A recent friend’s breakup was especially ugly. She supported one of them after discovering the other went to ChatGPT, a infamously awful therapy alternative, not their partner, when they wanted to talk about their feelings. “It’s like they didn’t want to endure any uncomfortable human feelings,” she said. “They just wanted to deal with something and move on, which is not how things work.”

Eventually, I could not manage it on my own. I had grown too reliant on AI for even routine work.

Richard Barnes, a 31-year-old marine biologist and server in Hawaii, has similar sentiments. “I don’t know if I would think differently about someone who uses ChatGPT, but I would be like, ‘come on,’” he said. “You don’t need to depend on it to make a grocery list. Your life is likely not that hard. We can make the list together.”

Celebrity and Industry Backlash.

When director Guillermo del Toro said he would “prefer death” than use AI tools, it made news. Similarly, SZA’s Instagram stories tirade against the tech cautioning about “environmental racism” and showing fear over users who are “codependent on a machine”. Ditto still for when Simu Liu, Alison Roman, Céline Dion, Emily Blunt, and others make statements that are critical of AI in their various industries. I think these quotes go viral for a reason: people agree with them.

Even, to an extent, the people who run the tech industry.
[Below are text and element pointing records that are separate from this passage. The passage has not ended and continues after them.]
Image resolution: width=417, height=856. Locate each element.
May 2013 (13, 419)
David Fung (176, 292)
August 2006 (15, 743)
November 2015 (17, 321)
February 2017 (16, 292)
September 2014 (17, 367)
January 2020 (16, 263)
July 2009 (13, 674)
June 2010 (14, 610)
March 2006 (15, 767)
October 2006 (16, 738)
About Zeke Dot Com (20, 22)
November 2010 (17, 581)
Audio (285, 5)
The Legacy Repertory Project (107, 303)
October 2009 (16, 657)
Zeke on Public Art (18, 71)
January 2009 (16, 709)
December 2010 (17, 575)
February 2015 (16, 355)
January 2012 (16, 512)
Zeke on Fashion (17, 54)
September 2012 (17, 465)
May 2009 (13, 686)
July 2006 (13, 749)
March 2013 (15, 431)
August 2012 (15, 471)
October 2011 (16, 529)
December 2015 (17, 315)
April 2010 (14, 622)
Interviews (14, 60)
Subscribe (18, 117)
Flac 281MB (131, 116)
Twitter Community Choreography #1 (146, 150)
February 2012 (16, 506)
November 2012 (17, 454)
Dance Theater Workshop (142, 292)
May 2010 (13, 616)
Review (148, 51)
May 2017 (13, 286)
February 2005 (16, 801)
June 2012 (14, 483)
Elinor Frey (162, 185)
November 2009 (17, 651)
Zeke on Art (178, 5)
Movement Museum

Last month, Pinterest introduced a filter that lets users turn off AI content. Meta lets users hide, but not entirely remove, similar content on Instagram. Sources suggested that “cursor resistance” is on the rise, as some Silicon Valley professionals refuse to use AI to write their code.

{Luciano Noijeen, a lead software engineer working in Greece and the Netherlands, told me that he eagerly used AI in the past to write or enhance his coding.|According to Luciano Noijeen, a {lead|

Jeremy Foster
Jeremy Foster

A former casino manager turned gaming analyst, specializing in slot machine mechanics and player psychology.